Boudreaux with the Golden Eagles appears in performance footage in the 2005 documentary film Make It Funky!, which presents a history of New Orleans music and its influence on rhythm and blues, rock and roll, funk and jazz.[2] They perform the Mardi Gras Indian standard "Sew, Sew, Sew".[3]
In the recent years, he has also participated in the recording and tour of the Voice of the Wetlands All-stars, a band that also featured Tab Benoit, Cyril Neville, and Dr. John among others. He is also featured on one track in the New Orleans Social Club's album Sing Me Back Home released in 2006. He currently performs regularly in New Orleans with John Lisi & Delta Funk, with whom he has also recorded.[4]
Boudreaux's son, Chief Joseph Boudreaux Jr., is also a musician and was nominated in 2023 for the Grammy Award for Best Regional Roots Music Album. Monk was nominated for the same category in 2021.
In 2010, Boudreaux appeared in the feature-length documentary Bury the Hatchet[5] directed by Aaron Walker. The film is an intimate look at the Mardi Gras Indian tradition, following Boudreaux and several other Mardi Gras Indian Chiefs in the year before Hurricane Katrina, through the storm and the years after.

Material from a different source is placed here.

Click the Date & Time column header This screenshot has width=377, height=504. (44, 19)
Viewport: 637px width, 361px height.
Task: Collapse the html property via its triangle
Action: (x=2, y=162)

The documentary won best Louisiana feature at the New Orleans Film festival[6] and a work-in-progress edit of the film won the Grand Prize and Intangible Culture Award at the Royal Anthropological Institute Festival of Ethnographic Film in Leeds, England.[7]
He was a recipient of a 2016 National Heritage Fellowship awarded by the National Endowment for the Arts, which is the United States government's highest honor in the folk and traditional arts.[8]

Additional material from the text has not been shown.